_PROBLEM TO SOLVE_: List every line in the records below that contains the string "Point", copying each such line in full. Matches must have the same capitalization.

-- begin EXERCISE INPUTS --

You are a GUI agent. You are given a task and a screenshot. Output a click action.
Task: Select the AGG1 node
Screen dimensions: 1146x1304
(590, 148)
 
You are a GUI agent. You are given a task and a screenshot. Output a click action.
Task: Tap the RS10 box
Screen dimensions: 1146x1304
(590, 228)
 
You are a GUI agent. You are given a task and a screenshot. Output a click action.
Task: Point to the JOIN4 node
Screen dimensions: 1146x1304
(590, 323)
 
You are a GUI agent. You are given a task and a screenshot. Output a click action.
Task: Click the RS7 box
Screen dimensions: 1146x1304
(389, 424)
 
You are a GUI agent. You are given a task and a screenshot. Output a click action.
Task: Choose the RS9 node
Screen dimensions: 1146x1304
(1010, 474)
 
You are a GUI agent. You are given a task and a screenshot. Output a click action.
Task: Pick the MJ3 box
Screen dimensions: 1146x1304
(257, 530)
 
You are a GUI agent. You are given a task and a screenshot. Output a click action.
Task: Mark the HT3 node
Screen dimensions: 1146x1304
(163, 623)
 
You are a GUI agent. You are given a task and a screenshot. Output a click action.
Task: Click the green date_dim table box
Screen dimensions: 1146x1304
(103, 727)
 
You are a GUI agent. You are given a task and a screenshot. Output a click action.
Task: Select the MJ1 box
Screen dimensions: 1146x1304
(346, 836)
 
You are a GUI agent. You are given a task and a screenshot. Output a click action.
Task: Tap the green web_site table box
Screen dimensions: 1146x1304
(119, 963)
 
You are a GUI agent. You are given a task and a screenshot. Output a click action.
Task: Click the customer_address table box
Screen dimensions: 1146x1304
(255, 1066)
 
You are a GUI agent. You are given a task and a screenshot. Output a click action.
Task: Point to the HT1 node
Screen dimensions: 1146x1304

-- end EXERCISE INPUTS --

_OUTPUT_:
Task: Point to the JOIN4 node
Task: Point to the HT1 node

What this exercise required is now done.